Three weeks ago National Public Radio reported on a survey about loneliness which was conducted by one of America’s leading health insurance companies. Over 20,000 adults were contacted. Nearly 50% of respondents reported that “they feel alone” or “left out always or sometimes.” 54% said they “always or sometimes feel that no one knows them well.” 56% said they “sometimes or always felt like the people around them are not necessarily with them.” 40% felt like “they lack companionship,” and that their “relationships aren’t meaningful” and that they are “isolated from others.” The survey suggests that most Americans are considered lonely.
Along with this comes additional data suggesting that the younger a person is, the more he/she is considered to be lonely. Generation Z, born between the mid-1990’s and the early 2000’s, ranks the highest, followed by millennials and baby boomers. The Greatest Generation, people age 72 and above, were the least likely to be lonely. (Statistics for Generation X, born between the mid-1960’s and early 80’s, were not mentioned.) The study, by San Diego State University, “suggests that more screen time and social media may have caused a rise in depression and suicide among American adolescents. Those who spend less time looking at screens and more time having face-to-face social interactions are less likely to be depressive or suicidal.
Perhaps, like at no time in recent memory in the USA, there is a great opportunity for God’s church. What does salvation through Jesus provide? Not only pardon from sin and eternal hope, but true companionship and genuine relationships with real people coping with real problems just like us. When we share Jesus we want people to know they are going to get to connect with some of the finest people on earth who want to share their life with others. Not perfect people mind you, but those who are eager to do life together along with other believers.

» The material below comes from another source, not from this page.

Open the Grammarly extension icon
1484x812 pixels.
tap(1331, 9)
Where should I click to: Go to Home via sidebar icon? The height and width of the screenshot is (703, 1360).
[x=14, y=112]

When we have a scare with our health, we’re not alone. When one chapter of life ends and another begins, there are those along beside who have been there and done that. If we lose our job, suffer through financial difficulty, struggle with our kids, or cope with growing older, there is someone in our spiritual family who can help. God has placed the church in your life for a purpose. He designed it to be a place of refuge, comfort, and hope. Paul said, encourage the fainthearted, help the weak, and be patience with everyone, 1 Thessalonians 5.11, 14. You don’t have to go through life alone. When you have God’s family in your life, loneliness won’t be a problem. How strong is your connection to the church?